Although a cool and frightening concept, the Crocotta was nothing more than an exaggerated version of a real life beast, the hyena, a creature that can indeed make some eerie, human-like sounds, but is completely unable to mimic speech. Today, the spotted hyena’s scientific name (Crocuta crocuta) is a tribute to this legendary monster. There is, however, a certain predator that does mimic the “speech” of its victims to lure them to their doom.
It was recently discovered that the Margay, a small arboreal feline from Mexico, Central and South America, has the ability to mimic the calls of baby monkeys in distress. This, of course, attracts worried adult monkeys which can then be attacked and devoured by the Margay.

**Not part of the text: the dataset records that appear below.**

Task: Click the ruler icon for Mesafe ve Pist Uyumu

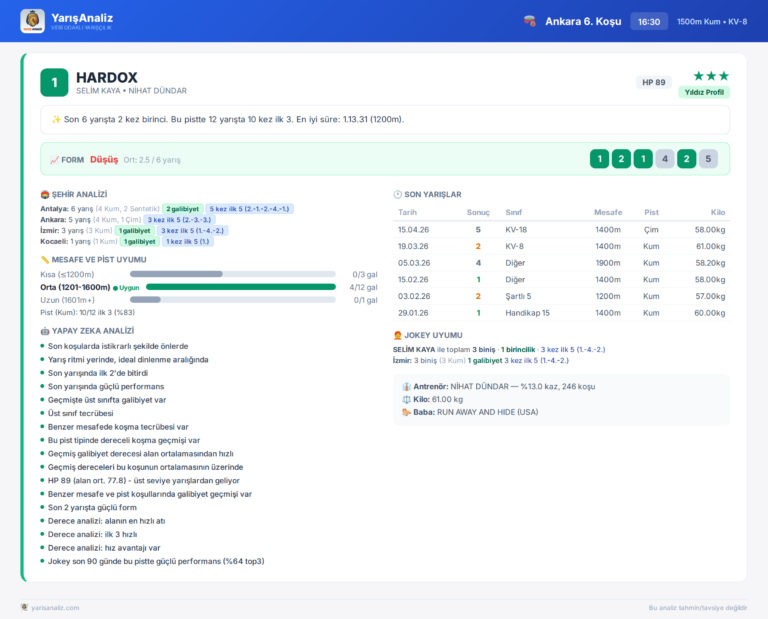Action: tap(45, 260)
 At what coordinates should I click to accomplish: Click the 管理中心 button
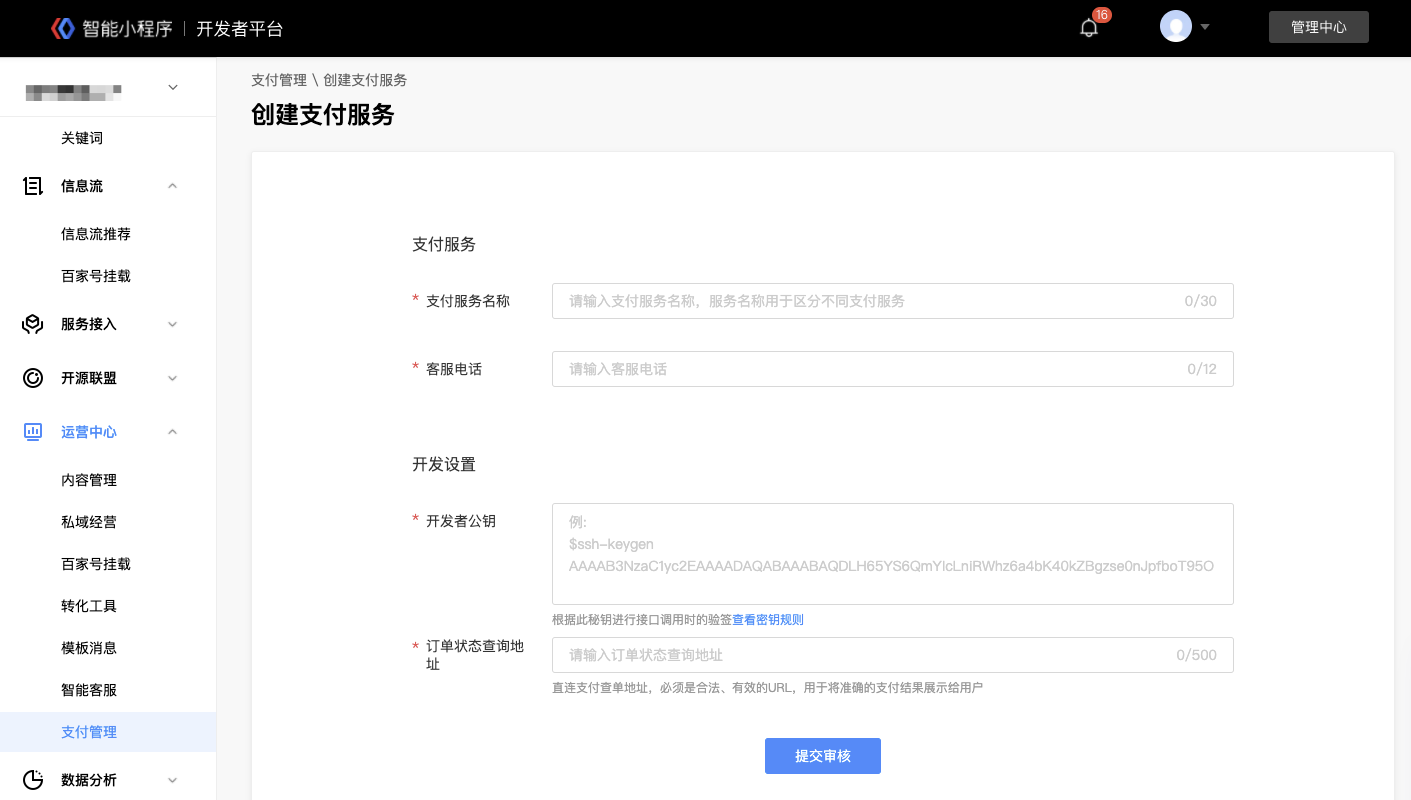1318,27
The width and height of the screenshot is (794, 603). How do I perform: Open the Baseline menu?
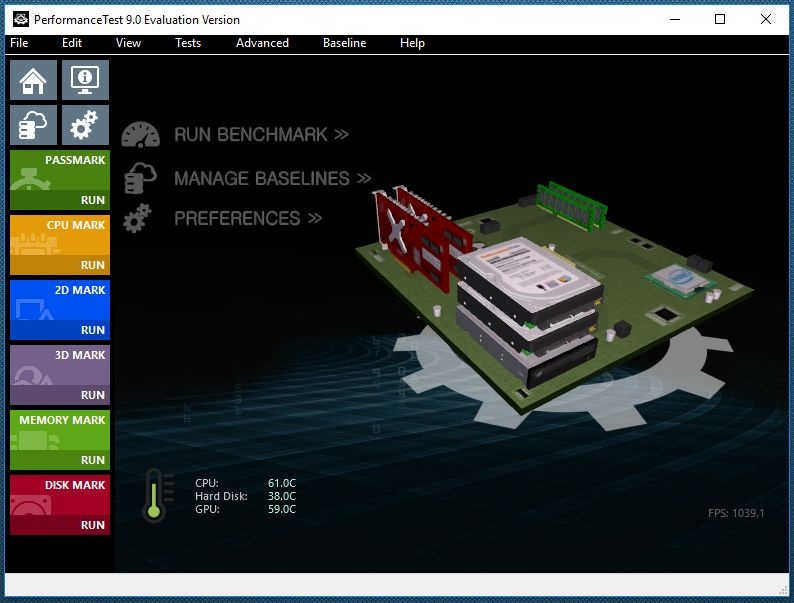tap(344, 43)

Scientists who witnessed this while doing research in Brazil just couldn’t believe their eyes, but natives were not surprised; they informed the scientists that Margays can also imitate the sounds of other animals, such as the tinamou (a flightless bird) and the agouti (a large rodent).
Even more, the natives claim that pumas and jaguars also use vocal mimicry to hunt once in a while.
As if that wasn’t enough, people in India and Siberia have often reported that tigers can mimic deer calls to lure the unsuspecting herbivores into an ambush. Although this has yet to be confirmed by science, the Margay is the proof that it is not impossible after all.
According to the scientists who witnessed the Margay in action, “cats are known for their physical agility, but this vocal manipulation of prey species indicates a psychological cunning that merits further study”. At least we can be happy that cats have yet to learn how to mimic human speech…
The jaguar is the largest cat in the New World; the largest males can weigh over 160 kgs, being as large as an African lioness and having a much stronger bite. They are not picky about what they eat; anything goes, from turtle eggs to anacondas and caimans, and once in a while (although rarely, compared to other big cats) they have been known to attack humans too.
But according to natives in the Amazonian rainforest, one of the jaguar’s favorite foods is fish. In order to obtain it, they say, the jaguar has developed a clever trick. It taps the water surface with its tail to mimic a waterlogged insect or fallen, floating fruit. Fish soon swim to the surface to investigate the lure and the jaguar then scoops them out of the water with its paw. This makes the jaguar, according to natives, “the most cunning animal in the forest”.
Although this behavior has been reported since 1830 by many different authors (always based on accounts of the natives), it has seemingly never been observed by scientists, and therefore cannot be confirmed as fact.